Texte fourni
------------------------------------

Le pouvoir mobilise pas moins de 40.000 hommes pour mâter la rébellion, à leur tête, le général Bugeaud. Thomas Robert Bugeaud, marquis de la Piconerie, 50 ans, ancien soldat de l’Empire - qui, ironie du sort, servit, sous les ordres du général Lamarque, dont les obsèques provoquèrent l’insurrection de 1832 – nommé maréchal de camp par Louis-Philippe, et très conservateur. « Amis, point de quartier ; soyez impitoyables. », telles auraient été les paroles prononcées par le général Bugeaud à ses troupes au moment où elles allaient prendre leur position.
Ce 14 avril 1834, près de la barricade, un capitaine d’infanterie est blessé par un coup de feu tiré depuis une fenêtre. Les témoignages ci-dessus le démontrent, la riposte est sanglante : « Dans une seule maison de la rue Transnonain, douze cadavres gisent affreusement mutilés ; quatre personnes ont été dangereusement blessées : femmes, enfants, vieillards n’ont pas trouvé grâce. »
Les témoignages ci-dessus démontrent la sauvagerie de l’assaut des soldats. Les habitants tentent d’échapper aux balles perdues du côté de la rue en se réfugiant dans deux ou trois logements sur l’arrière, quand la troupe pénètre à l’intérieur de la maison. Madame Daubigny a pensé alors qu’elle leur apportait protection …
Les victimes : M. Breffort père, son fils Louis Breffort, sa nièce Annette Besson, Henri de Larivière, Mme Bonneville, M. Hordesseaux, M. Lepère, M. Robiquet, M. Hû, M. Bouton, M.Thierry et M. Loisillon.
La lithographie d’Honoré Daumier
Ce sinistre fait divers marque d’autant plus les parisiens que, parmi les victimes, se trouve un bébé qui a été écrasé par la chute de son père, mortellement blessé. Profondément choqué, Honoré Daumier illustre l’affreux épisode par un de ses chefs d’œuvre, rue Transnonain.
La lithogravure de Daumier paraît dans l’Association mensuelle et est affichée chez Aubert, passage Véro-Dodat, éditeur du Charivari et de la Caricature de Philipon (cf. 6).
Le pouvoir veut interdire la parution mais Daumier et Philipon ont beau jeu de plaider la triste représentation de la réalité, ni caricature ni outrage, « ce n’est point une caricature, ce n’est point une charge, c’est une page sanglante de notre histoire moderne », note Philipon dans le commentaire de la planche . Le succès est énorme.
Le gouvernement va tenter de saisir le maximum des reproductions diffusées, puis fera saisir la pierre, mais il est trop tard.
La remarquable lithographie de Daumier va amplifier le retentissement de l’événement. La sanglante « bavure », dénoncée par Daumier, rend tristement célèbre la maison du 12, rue Transnonain.
A l’intérieur d’une chambre au lit défait, où l’homme glissant du lit a écrasé un bébé sous son poids, tandis que l’on aperçoit au premier plan de façon fragmentaire le visage d’un vieil homme, lui aussi mort.

------------------------------------

Données affichées

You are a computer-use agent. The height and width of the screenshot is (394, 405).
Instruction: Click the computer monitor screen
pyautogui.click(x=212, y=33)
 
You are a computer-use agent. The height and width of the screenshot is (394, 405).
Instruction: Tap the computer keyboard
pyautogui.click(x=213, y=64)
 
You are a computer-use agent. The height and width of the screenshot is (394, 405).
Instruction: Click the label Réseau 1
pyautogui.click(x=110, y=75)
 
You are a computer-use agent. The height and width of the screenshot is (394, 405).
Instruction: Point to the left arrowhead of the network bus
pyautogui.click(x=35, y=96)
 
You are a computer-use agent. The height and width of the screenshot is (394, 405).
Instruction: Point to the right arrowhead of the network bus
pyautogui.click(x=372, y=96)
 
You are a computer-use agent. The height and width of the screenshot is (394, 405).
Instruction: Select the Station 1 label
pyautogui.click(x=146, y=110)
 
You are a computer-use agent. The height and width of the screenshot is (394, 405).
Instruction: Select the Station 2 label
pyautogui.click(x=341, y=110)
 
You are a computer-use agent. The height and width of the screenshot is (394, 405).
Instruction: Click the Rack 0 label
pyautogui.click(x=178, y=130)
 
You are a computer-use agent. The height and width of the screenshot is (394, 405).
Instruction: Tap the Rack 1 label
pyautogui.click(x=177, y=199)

------------------------------------

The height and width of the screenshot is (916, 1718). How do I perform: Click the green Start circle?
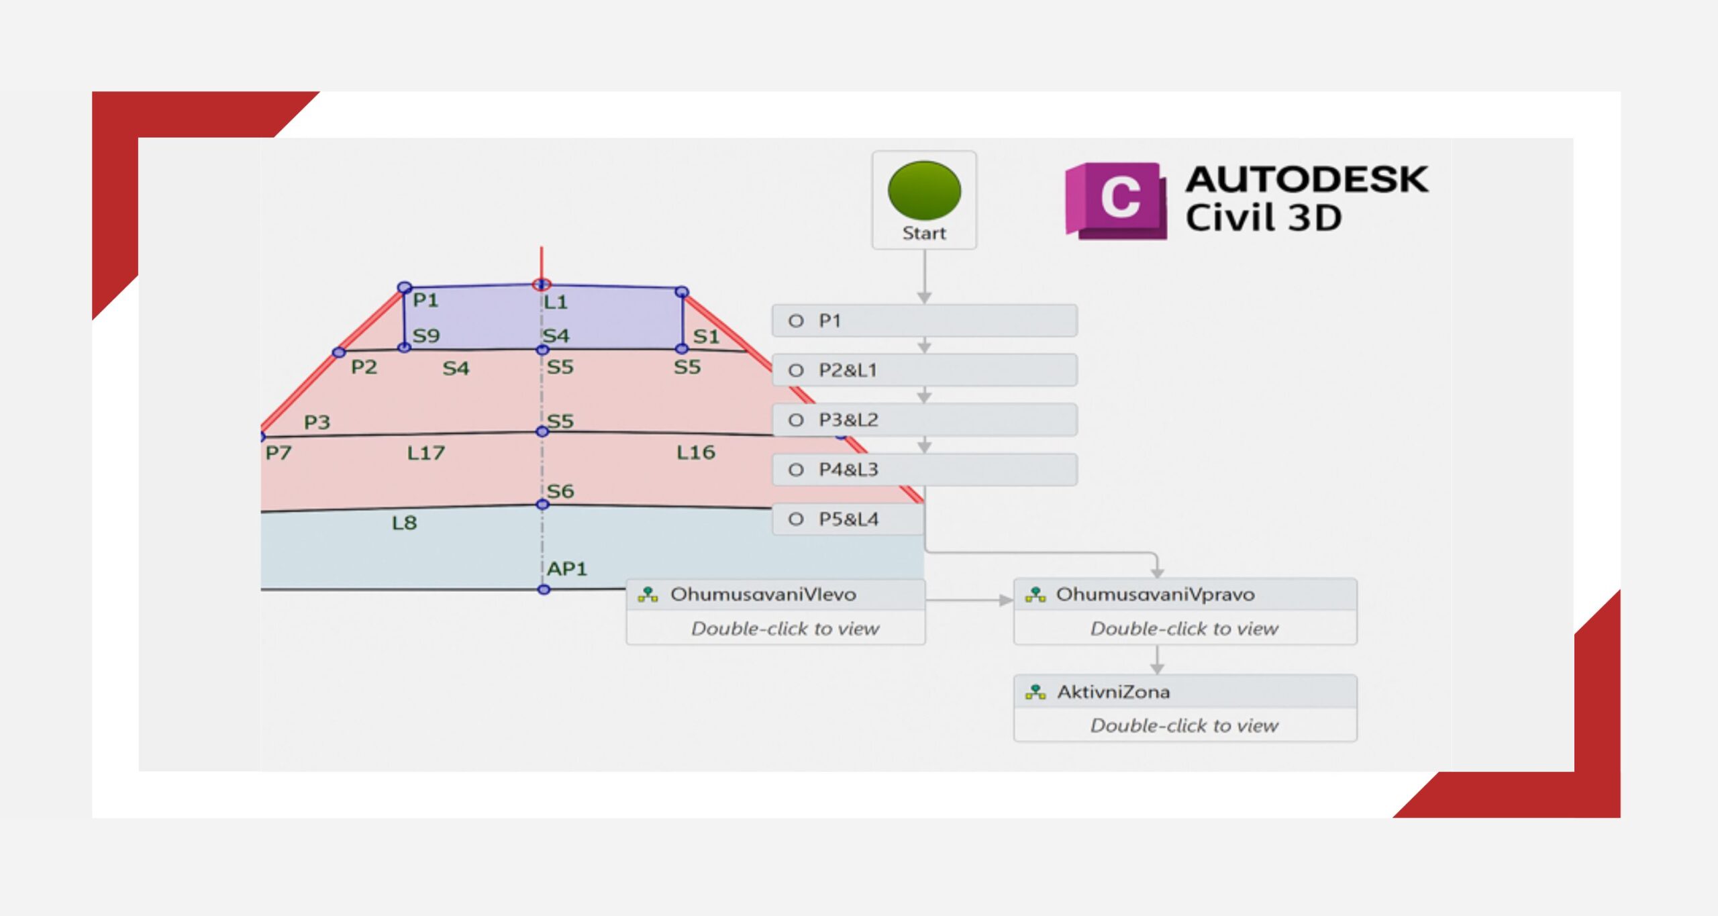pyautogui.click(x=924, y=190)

------------------------------------

Consigne 1
Indiquez si chacune des affirmations suivantes concorde avec le texte sur la rue Transnonain, en répondant par oui ou par non et en citant mot pour mot le passage qui tranche : (a) Le général Bugeaud avait 50 ans. (b) Douze cadavres ont été retrouvés dans une seule maison de la rue Transnonain. (c) Le gouvernement a saisi la pierre à temps pour empêcher la diffusion de la lithographie.
Consigne 2
Reprenez le texte sur la rue Transnonain à la suite de sa dernière phrase.

Réponse 1
(a) Oui : « Thomas Robert Bugeaud, marquis de la Piconerie, 50 ans ».
(b) Oui : « Dans une seule maison de la rue Transnonain, douze cadavres gisent affreusement mutilés ».
(c) Non : « puis fera saisir la pierre, mais il est trop tard. »

Réponse 2
Procès
L’affaire a tellement secoué l’opinion publique qu’il n’est pas possible d’échapper à un procès. On effectue des relevés, consigne de nombreuses dépositions. Le procès se déroule l’année suivante, procès pour la forme ? Aucune condamnation, un soldat sera même décoré plus tard de la Légion d’honneur.
En revanche, la répression n’épargne pas les émeutiers ou supposés et leurs meneurs : 2 000 mises en cause, 310 accusés. La Société des Droits de l’Homme n’échappe pas aux arrestations, parmi eux François Arago, Louis Blanc, Victor Schœlcher, Alexandre Ledru-Rollin, Auguste Blanqui et Godefroy Cavaigna.
Le 16 avril, 164 « conjurés » sont arrêtés et transférés à Sainte-Pélagie (cf. 10). Les condamnations sont rendues le 22 janvier 1836 ; presque tous les membres de la Société des droits de l'homme sont poursuivis pour participation matérielle aux événements de la rue Transnonain.
Répercussions
Bien que l’événement ne se soit pas passé dans la circonscription assignée à sa brigade et qu’il n'y ait pas participé directement, le général Bugeaud est la cible de la haine du peuple. L’homme à la casquette, celui qui a guerroyé contre Abd-El-Kader, est dorénavant « l'homme de la rue Transnonain ».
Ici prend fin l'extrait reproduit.